Apabila uang tersebut tidak dibayarkan, maka akan diganti dengan hukuman kurungan 1 tahun 6 bulan penjara.

Dalam menjatuhkan hukuman, hakim mempertimbangkan hal-hal yang memberatkan dan meringankan.

Hal yang memberatkan, yakni perbuatan Matheus tidak mendukung upaya pemerintah dalam pemberantasan tindak pidana korupsi. Sementara hal yang meringankan yakni Matheus dinilai belum pernah dijatuhi hukuman pidana, sopan di persidangan, mengakui dan menyesali perbuatannya dan mempunyai tanggungan keluarga.

Hakim menilai Mathues Joko bukan pelaku utama meski membantu Juliari mengumpulkan uang fee sebesar Rp 10 ribu untuk setiap paket bansos. Sehingga Majelis Hakim mengabulkan permohonan justice collaboratore (JC) Matheus.

Vonis terhadap Matheus Joko Santoso lebih berat dari tuntutan 8 tahun penjara denda Rp 400 juta subsider 6 bulan kurungan yang dilayangkan JPU KPK.

Sebelumnya diketahui, Matheus bersama mantan kuasa pengguna anggaran (KPA) Kemensos Adi Wahyono dan eks Menteri Sosial (Mensos) Juliari Peter Batubara dinyatakan terbukti menerima suap sebesar Rp 32,48 miliar.

Rincian uang yang diterima Juliari melalui Adi Wahyono dan Matheus Joko yakni, berasal dari Konsultan Hukum Harry Van Sidabukke senilai Rp1,28 miliar.
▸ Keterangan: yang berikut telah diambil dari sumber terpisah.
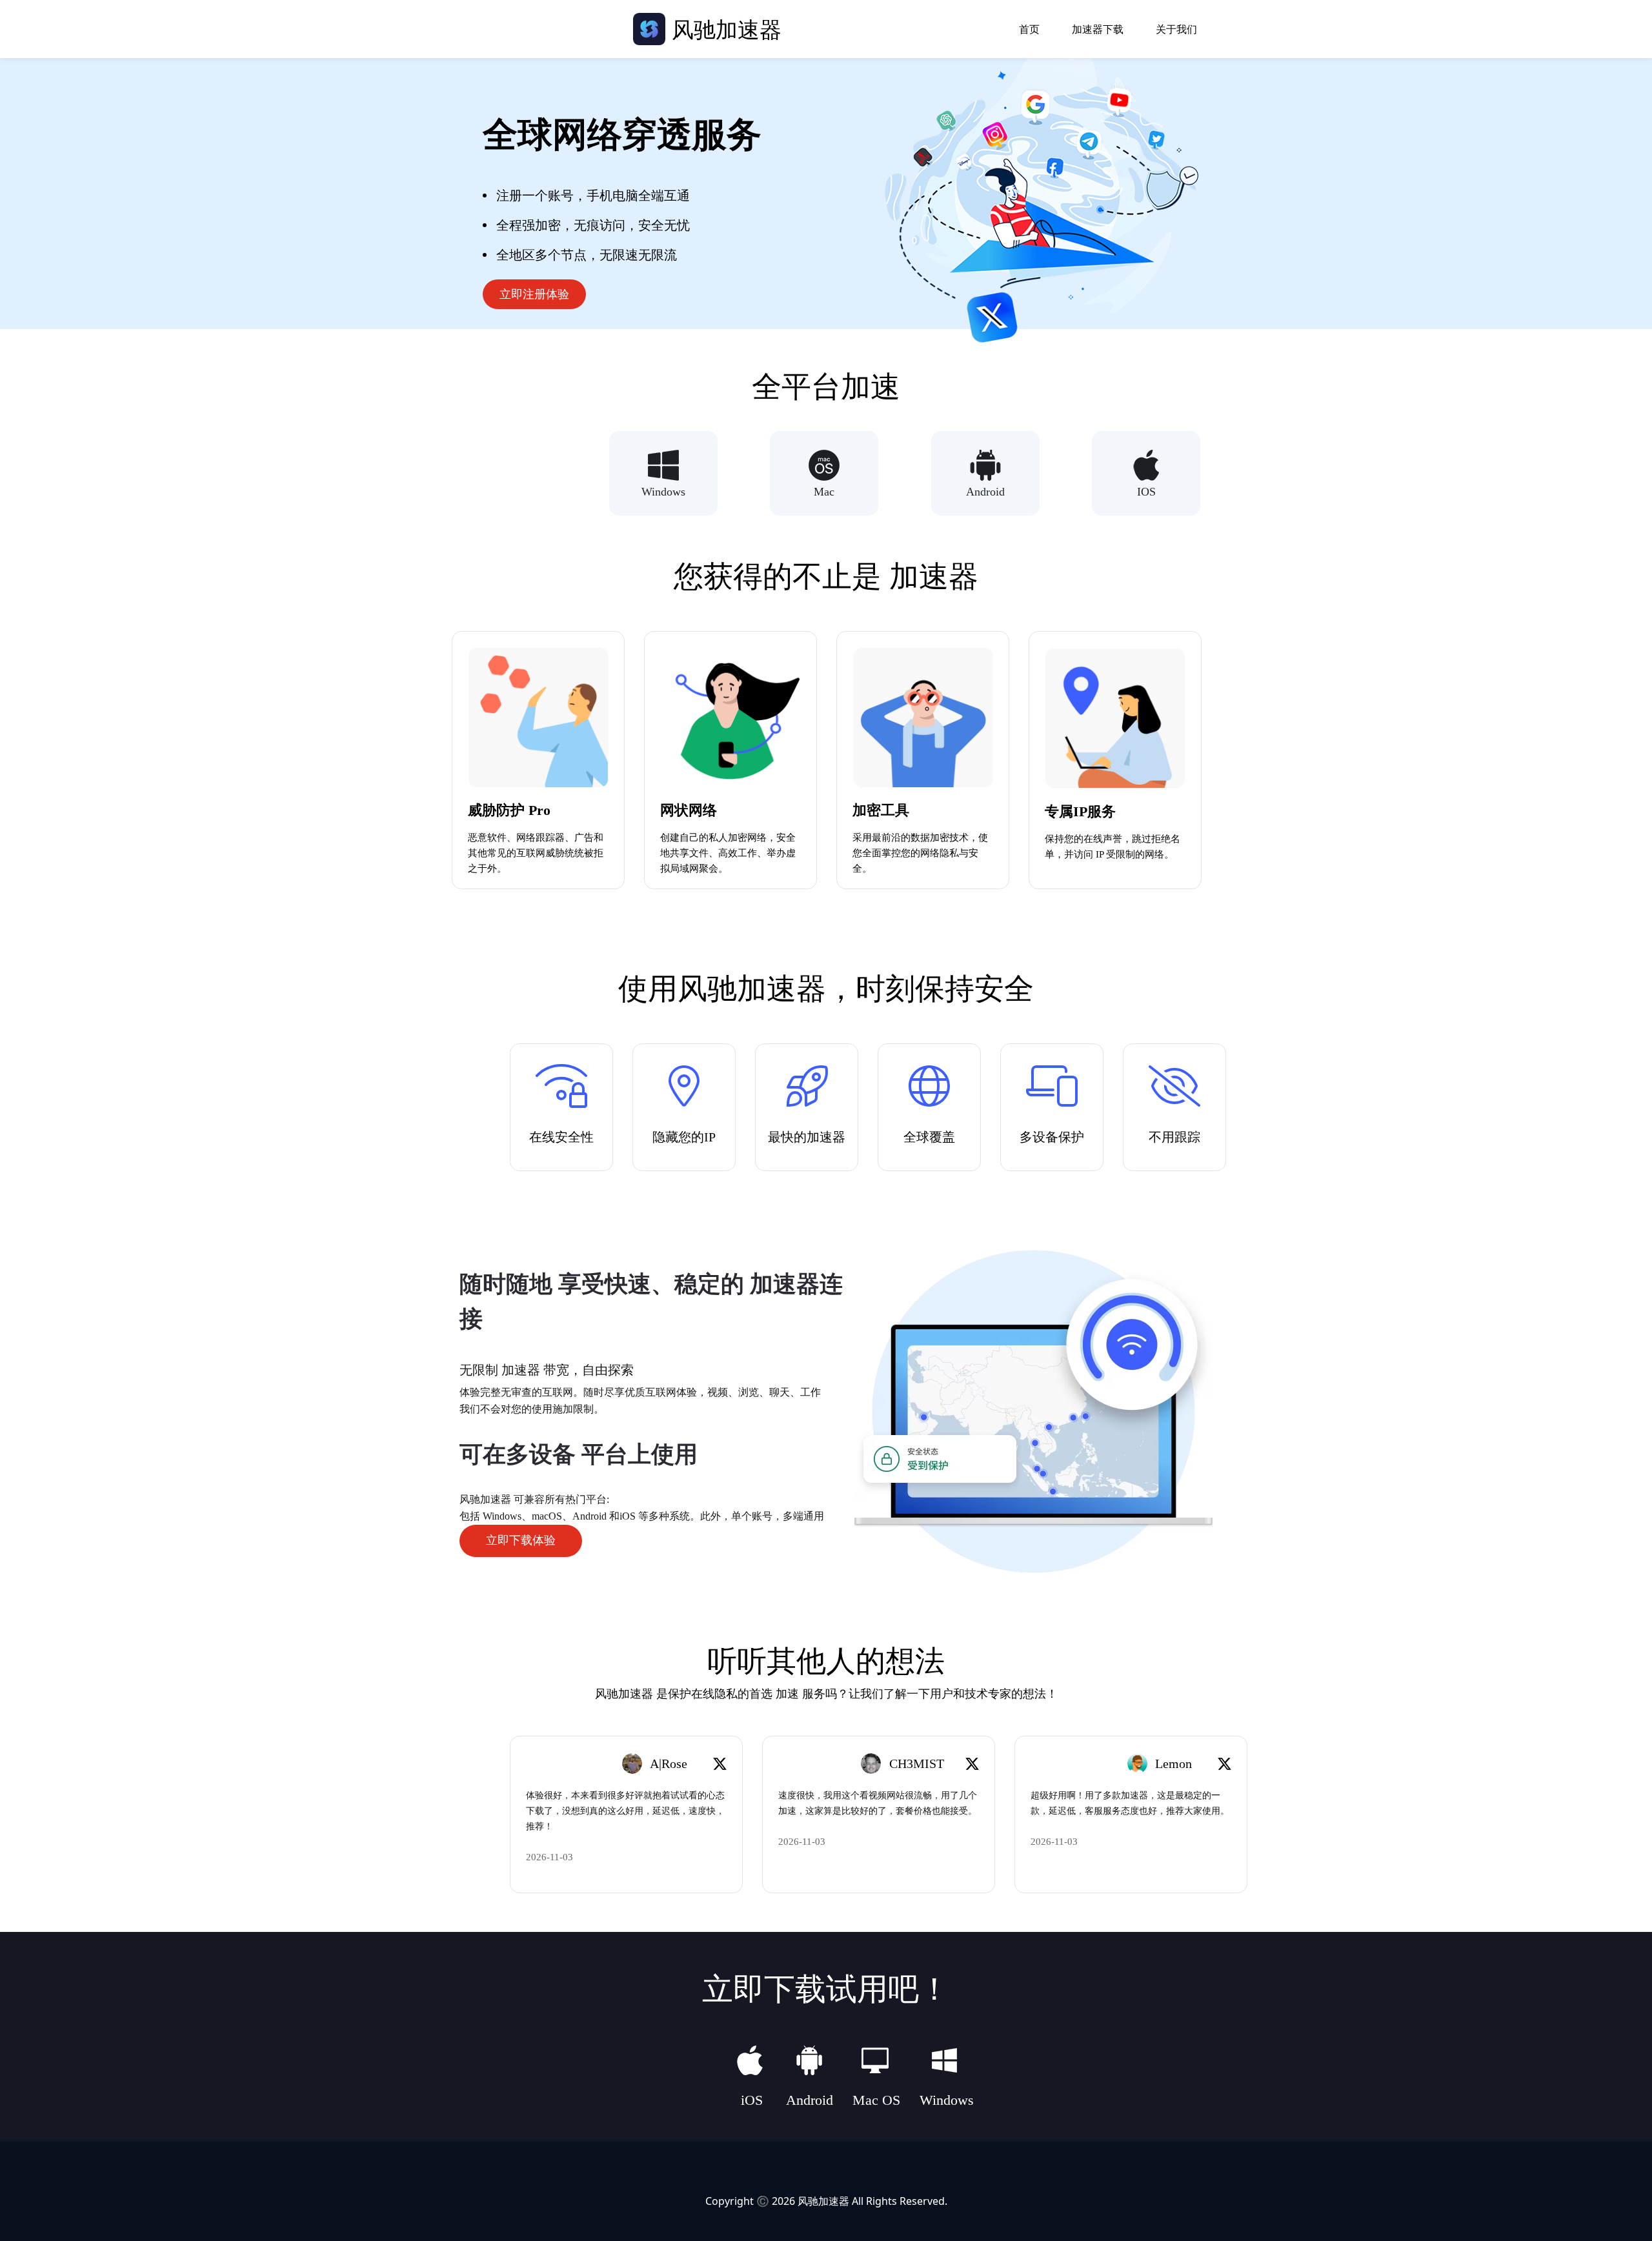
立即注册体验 (534, 294)
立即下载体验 (521, 1540)
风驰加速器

Kemudian, dari Presiden Direktur PT Tigapilar Agro Utama Ardian Iskandar Maddanatja sejumlah Rp1,95 miliar.

Sementara uang Rp29 miliar berasal dari para pengusaha penyedia barang lainnya. Di antaranya yakni, PT Pertani, PT Mandala Hamonganan Sude, dan PT Tigapilar Agro Utama.

Dari Rp32,48 miliar uang yang terkumpul, Rp14,7 miliar sudah diterima oleh Juliari dari Matheus Joko dan Adi Wahyono melalui perantaraan orang-orang dekat Juliari, yaitu tim teknis Mensos Kukuh Ary Wibowo, ajudan Juliari bernama Eko Budi Santoso, dan sekretaris pribadi Juliari Selvy Nurbaity.